**REQUIRED ACTION**
Although the entries hold pictures, only their words are printed back, exactly as given.

── PROVIDED ENTRIES

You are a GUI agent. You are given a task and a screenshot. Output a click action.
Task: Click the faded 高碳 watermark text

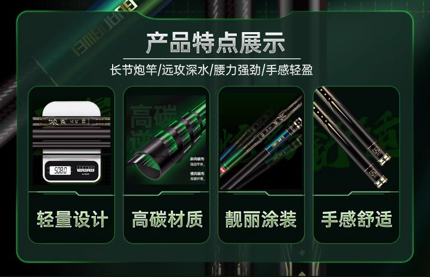pos(153,118)
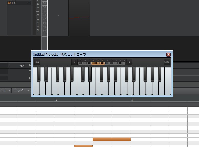
Task: Open the トラック dropdown menu
Action: point(22,90)
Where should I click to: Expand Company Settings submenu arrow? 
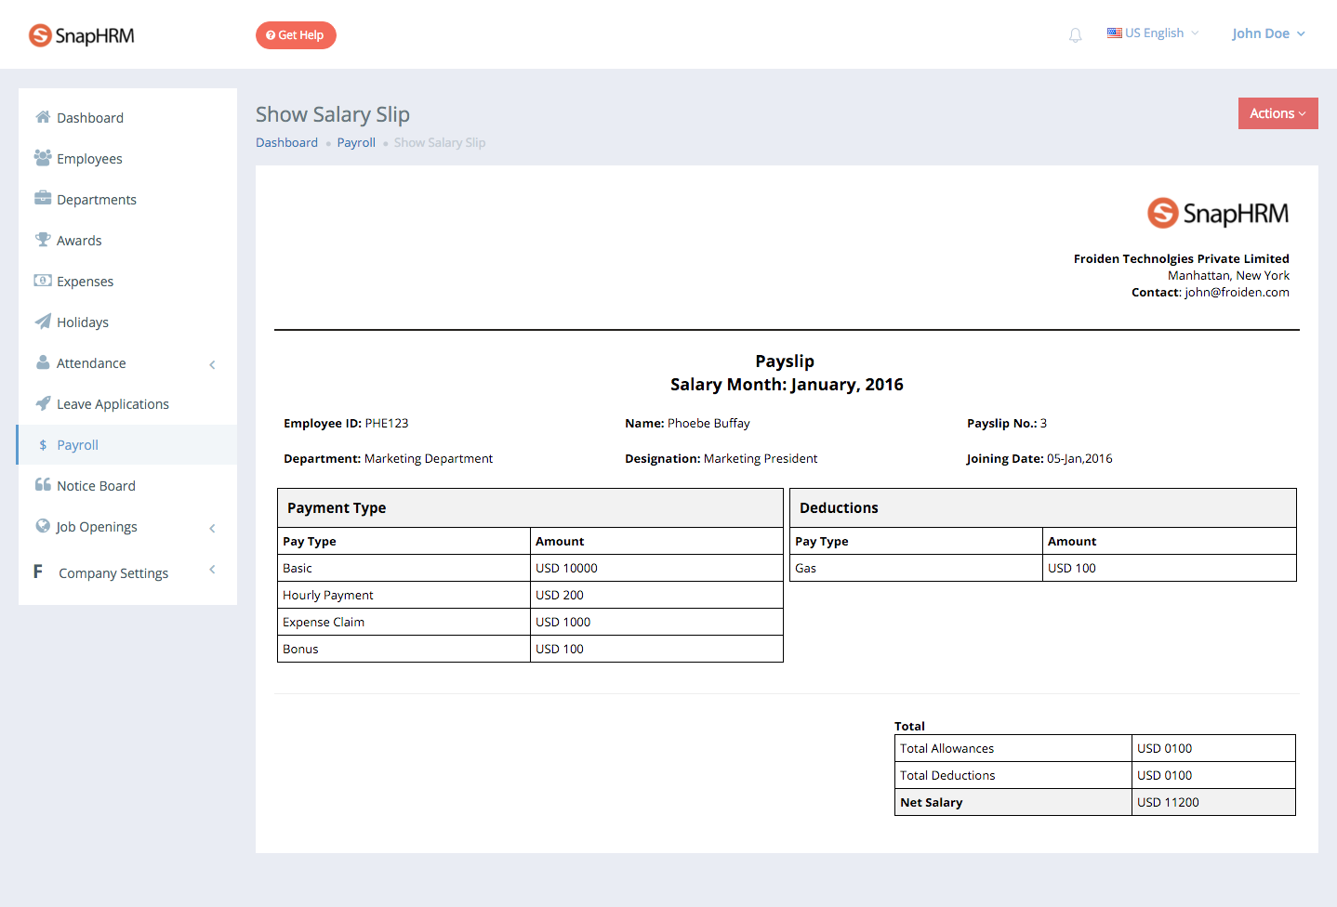coord(212,570)
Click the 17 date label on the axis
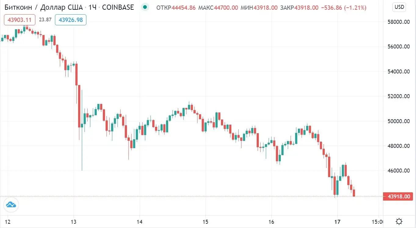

────

**RESPONSE BOX**
You are a GUI agent. You are given a task and a screenshot. Output a click action.
Task: Click the faded 高碳 watermark text

pos(153,118)
Task: Open the トラック dropdown menu
Action: point(22,90)
Where should I click to: Expand Company Settings submenu arrow? 
coord(212,570)
Click the 17 date label on the axis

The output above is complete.